[Stored items]

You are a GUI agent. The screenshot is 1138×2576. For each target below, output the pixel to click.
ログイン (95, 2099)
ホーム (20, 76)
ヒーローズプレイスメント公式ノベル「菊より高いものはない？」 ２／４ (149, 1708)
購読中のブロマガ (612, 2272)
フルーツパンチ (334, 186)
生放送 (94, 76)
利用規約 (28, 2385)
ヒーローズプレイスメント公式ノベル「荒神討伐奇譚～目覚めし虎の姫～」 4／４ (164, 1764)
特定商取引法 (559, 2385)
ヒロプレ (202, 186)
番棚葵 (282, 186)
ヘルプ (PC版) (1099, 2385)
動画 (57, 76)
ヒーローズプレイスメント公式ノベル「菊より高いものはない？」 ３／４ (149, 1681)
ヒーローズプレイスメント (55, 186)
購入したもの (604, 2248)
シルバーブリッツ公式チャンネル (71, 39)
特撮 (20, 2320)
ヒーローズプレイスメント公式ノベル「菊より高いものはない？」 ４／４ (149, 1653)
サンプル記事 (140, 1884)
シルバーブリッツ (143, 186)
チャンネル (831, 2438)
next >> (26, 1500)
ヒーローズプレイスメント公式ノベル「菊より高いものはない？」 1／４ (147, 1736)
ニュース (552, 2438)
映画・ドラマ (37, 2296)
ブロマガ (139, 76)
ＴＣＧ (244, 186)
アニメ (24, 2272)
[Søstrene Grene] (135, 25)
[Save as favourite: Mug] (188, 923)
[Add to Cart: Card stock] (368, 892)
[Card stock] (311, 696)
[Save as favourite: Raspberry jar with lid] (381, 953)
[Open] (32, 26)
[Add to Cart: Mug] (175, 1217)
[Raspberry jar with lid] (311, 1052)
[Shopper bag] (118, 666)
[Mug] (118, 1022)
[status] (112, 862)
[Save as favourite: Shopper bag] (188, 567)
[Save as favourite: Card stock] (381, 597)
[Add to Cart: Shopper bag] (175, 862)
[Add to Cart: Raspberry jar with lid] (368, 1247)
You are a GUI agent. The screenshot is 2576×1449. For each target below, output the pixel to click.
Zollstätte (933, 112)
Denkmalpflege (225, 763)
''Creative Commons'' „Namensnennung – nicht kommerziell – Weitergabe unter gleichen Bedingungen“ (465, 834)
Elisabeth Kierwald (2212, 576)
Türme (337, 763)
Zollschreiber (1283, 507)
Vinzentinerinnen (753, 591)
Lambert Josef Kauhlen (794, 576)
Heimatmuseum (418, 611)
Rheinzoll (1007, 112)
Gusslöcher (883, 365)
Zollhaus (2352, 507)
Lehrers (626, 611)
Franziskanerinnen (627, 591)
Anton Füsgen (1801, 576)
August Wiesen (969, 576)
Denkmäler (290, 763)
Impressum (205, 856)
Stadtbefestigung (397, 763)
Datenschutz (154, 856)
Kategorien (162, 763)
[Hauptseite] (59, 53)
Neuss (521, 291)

#### [Task prompt]
When a line of the records holds the word "Raspberry", copy that line.

#### [Answer to the exercise]
[Save as favourite: Raspberry jar with lid] (381, 953)
[Raspberry jar with lid] (311, 1052)
[Add to Cart: Raspberry jar with lid] (368, 1247)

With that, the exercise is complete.